This article came out today on President Trump from, yes, The New York Times.
It’s No Trump Tower, but White House Has ‘Beautiful’ Phones
Even the headline itself but it is, apparently, an actual quote. They seem to be emphasizing how simple the new President is and how simply he thinks. Some examples, I believe (italics and bolding added for emphasis):“These are the most beautiful phones I’ve ever used in my life,” Mr. Trump said in a telephone interview Tuesday evening.
“The world’s most secure system,” he added, laughing. “The words just explode in the air.” What he meant was that no one was listening in and recording his words...
His mornings, he said, are spent as they were in Trump Tower. He rises before 6 a.m., watches television tuned to a cable channel first in the residence, and later in a small dining room in the West Wing, and looks through the morning newspapers: The New York Times, The New York Post and now The Washington Post.
But his meetings now begin at 9 a.m., earlier than they used to, which significantly curtails his television time. Still, Mr. Trump, who does not read books, is able to end his evenings with plenty of television.
I love this, on the Times part:
“They have a lot of board rooms,” he said of the White House, an apparent reference to the Cabinet Room and the Roosevelt Room... (So, a "lot of board rooms" is two. Two. Kudos, Times).
His preference during the day is to work in the Oval Office. And to stare at it, still...
Among modern American presidents, Mr. Trump may be best situated to work where he lives. For decades, he has lived in a penthouse apartment on the 58th floor of Trump Tower and taken an elevator down to the 26th floor, where he has a corner office with views of Central Park. Many presidents have complained of being cooped up inside the White House — George W. Bush in particular said he missed the outdoors — but Mr. Trump can go for days without breathing in fresh outside air...
“It’s a beautiful residence, it’s very elegant,” Mr. Trump said, deploying one of his highest forms of praise. (Some of their critique is, I think, more subtle than others, as with this one. Fair, also, but subtle).
They finished up in, I think, again, the subtlest of ways but still critical and even stinging. Stinging, that is, if you get it.
“There’s something very special when you know that Abraham Lincoln slept there,” Mr. Trump said. “The Lincoln Bedroom, you know, was his office, and the suite where I’m staying is actually where he slept.”
Mr.

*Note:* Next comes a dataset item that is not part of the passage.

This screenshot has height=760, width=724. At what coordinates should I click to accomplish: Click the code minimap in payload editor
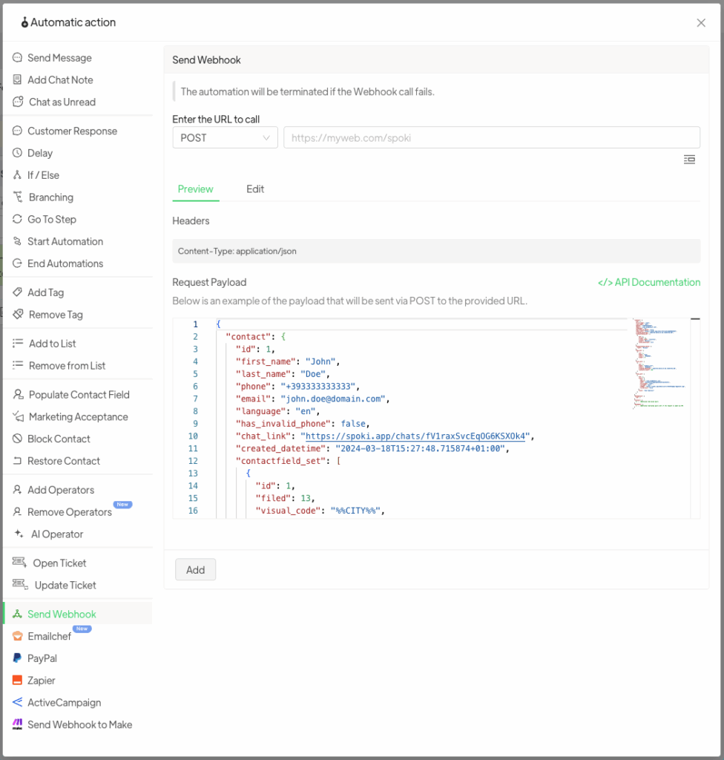click(x=658, y=364)
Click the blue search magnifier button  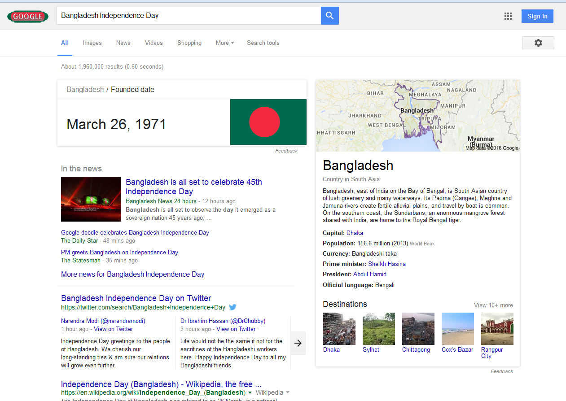[x=329, y=16]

Trump was referring to the White House master bedroom, which is now his own.
“Knowing all of that, it’s different, than, you know, just pure elegance and room size,” Mr. Trump said. “There’s a lot of history.”
So at least if we're all going to Hell, at least we can laugh, along with the Times, on our way. Funny thing is, too, he'll never get it unless one of his staff, maybe, tells him.
What isn't to loathe about the man and what he intends is to enjoy for the humor, guffaws and laughter.